A 'Blade Runner' Anime Is Coming From The Director Of 'Cowboy Bebop'

With the long-awaited sequel, Blade Runner 2049, soon to hit theaters, indubitably the question will be raised of what happened in the years that passed between the two films.

While other franchises have taken to comic books or novelizations to fill in the holes, Blade Runner will release an anime, helmed by the director of Cowboy Bebop. It's somewhat fitting for a franchise that has so heavily influenced the cyberpunk wave of anime in the '90s — which has made it back to the big screen in this year's adaptation of Ghost in the Shell.

The short Blade Runner anime will be directed by Shinichiro Watanabe, who rose to fame by helming acclaimed anime Cowboy Bebop and Samurai Champloo. Titled Blade Runner Black Out 2022, the anime short is set a few years after the events of the original film and takes place during — what else? — a power outage, according to NetLab.

Blade Runner Black Out 2022 also follows two other short film prequels released on the iTunes Trailers site, titled 2036: Nexus Dawn and 2048: Nowhere to Run. However, this will be the first short released as an anime, as the other two star actors who appear in Blade Runner 2049, Jared Leto and Dave Bautista.

The preview clip shows test animation, concept art, and a few shots of finished animation from the short film.
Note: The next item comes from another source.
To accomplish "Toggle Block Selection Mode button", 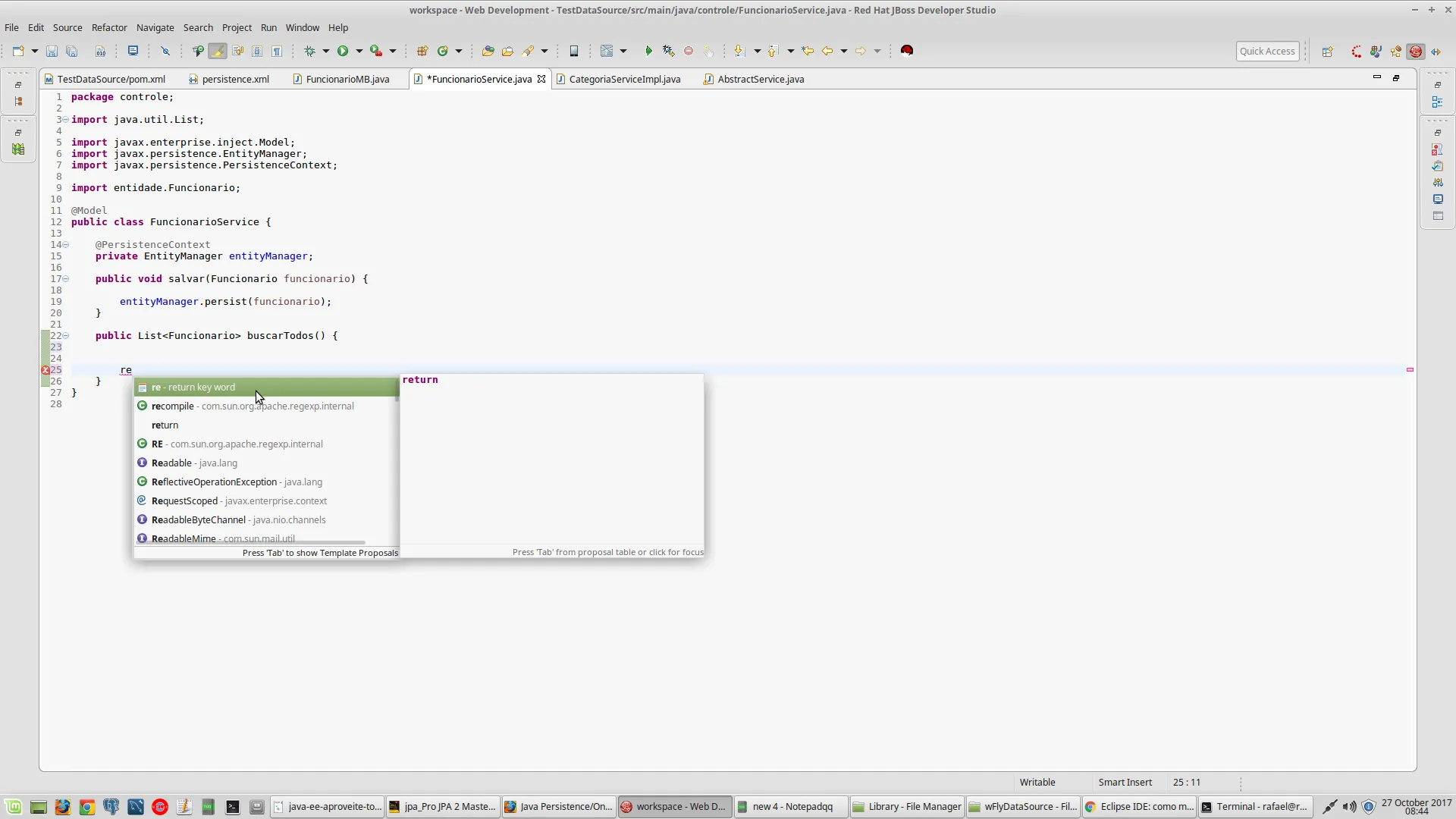I will 257,51.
None of the characters are familiar faces, though that's to be expected. We see a shadowy figure emerging from smoke and fire, and a hooded girl who is likely the protagonist of the short. There are also wide shots of the grimy cityscape as well as armed police officers.

"The work that has influenced me the most in my anime profession would be, of course, Blade Runner," Watanabe says in the clip, translated by Kotaku. Kotaku reported that Watanabe "adds that in making this short, he's keeping two things in mind: paying maximum respect to the original Blade Runner and trying not to create an imitation."

The cyclical nature of Blade Runner and the cyberpunk genre in anime is fascinating. While Ridley Scott's film drew heavily from Philip K. Dick's 1968 novel Do Androids Dream of Electric Sheep as well as the burgeoning Hong Kong cityscape, Tokyo in the 1980s would become a bustling, neon-lit metropolis not unlike the one depicted Blade Runner — spawning a whole new wave of cyberpunk anime. Ghost in the Shell in 1995 led the pack, and would go on to influence American projects as well, notably The Matrix. And the cyberpunk era has returned with the Scarlett Johansson-starring Ghost in the Shell (though whitewashing controversies helped turn the film into a box office bomb) and the upcoming Blade Runner 2049. So it's fitting that Blade Runner would eventually become an anime as well.

The Blade Runner Black Out 2022 short will premiere on Sony Pictures Japan's YouTube channel on September 26, 2017.